--- START OF Given text ---

Jessica Gammell-Bennett Jessica Gammell-Bennett

Together We Rise: Towards Wholeness through Separation

Last night, our nine-year-old put taco powder in the chilli. It was a delicious touch, but he was afraid his dad would get mad. “Dad gets mad easily mom; he’s not like you.” Through my son’s eyes, I see how much I’ve healed. I used to believe I was broken. Now I believe we’re not broken. We’re just puzzle pieces, waiting to come back together. Almost a year ago, I wrote about my physical healing. The latest set of scans are completely clear. Now I will scan once/year. As I finished healing physically, I began using the tools from the emotional healing course. I soon discovered a crucial piece of my puzzle: childhood wounds led to me becoming codependent. It began with developing failure to thrive after five months in the NICU, continued through almost thirty surgeries up to age sixteen, and culminated with the death of my father when I was seventeen, thirty years ago today. 

Sprinkle in the mental health issues in the household, and I spent most of my formative years in a state of survival, not knowing what was coming next. Why does this matter? Because our attachment wounds determine why we choose the partners we do, how we will behave, and what we will tolerate. If you are among the 50% that grew up with a secure attachment, consider yourself fortunate. You wouldn’t have overlooked “red flags” because your brain was wired to look for “green flags.” Because of the trauma I experienced, red flags felt familiar. For those of us who grew up with an insecure attachment, love can be a battlefield. My work has been learning to put down my swords.

--- END OF Given text ---

> **Requirement a**
Repeat the part of the essay on healing starting with "Sprinkle in the" and going on through "down my swords.".

--- START OF Entries shown ---

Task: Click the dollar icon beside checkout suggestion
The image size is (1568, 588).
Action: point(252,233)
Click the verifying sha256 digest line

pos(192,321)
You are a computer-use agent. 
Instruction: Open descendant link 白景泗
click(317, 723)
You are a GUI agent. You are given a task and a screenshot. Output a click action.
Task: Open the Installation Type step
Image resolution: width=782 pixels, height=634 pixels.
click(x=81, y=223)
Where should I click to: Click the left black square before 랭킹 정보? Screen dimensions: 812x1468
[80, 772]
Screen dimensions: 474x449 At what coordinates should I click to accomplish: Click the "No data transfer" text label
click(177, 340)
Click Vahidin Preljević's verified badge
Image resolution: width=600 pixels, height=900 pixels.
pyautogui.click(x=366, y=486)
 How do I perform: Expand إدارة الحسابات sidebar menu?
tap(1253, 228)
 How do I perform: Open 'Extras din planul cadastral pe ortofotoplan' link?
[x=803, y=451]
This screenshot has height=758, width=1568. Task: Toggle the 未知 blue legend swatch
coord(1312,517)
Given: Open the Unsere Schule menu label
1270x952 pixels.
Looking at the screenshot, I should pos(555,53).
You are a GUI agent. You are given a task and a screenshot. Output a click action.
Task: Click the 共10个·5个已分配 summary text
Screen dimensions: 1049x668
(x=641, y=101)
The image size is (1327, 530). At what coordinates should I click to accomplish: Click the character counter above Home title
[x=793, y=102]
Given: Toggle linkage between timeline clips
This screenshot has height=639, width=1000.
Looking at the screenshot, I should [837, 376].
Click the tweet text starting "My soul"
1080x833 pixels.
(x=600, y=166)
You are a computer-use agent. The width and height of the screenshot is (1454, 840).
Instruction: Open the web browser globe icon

--- END OF Entries shown ---

> **Requirement b**
Give the rows starting with the line with "You are a computer-use agent. The" and going on through the end of the rows, changing "globe icon" to "globe symbol" and leaving everything else unchanged.

> **Full output a**
Sprinkle in the mental health issues in the household, and I spent most of my formative years in a state of survival, not knowing what was coming next. Why does this matter? Because our attachment wounds determine why we choose the partners we do, how we will behave, and what we will tolerate. If you are among the 50% that grew up with a secure attachment, consider yourself fortunate. You wouldn’t have overlooked “red flags” because your brain was wired to look for “green flags.” Because of the trauma I experienced, red flags felt familiar. For those of us who grew up with an insecure attachment, love can be a battlefield. My work has been learning to put down my swords.

> **Full output b**
You are a computer-use agent. The width and height of the screenshot is (1454, 840).
Instruction: Open the web browser globe symbol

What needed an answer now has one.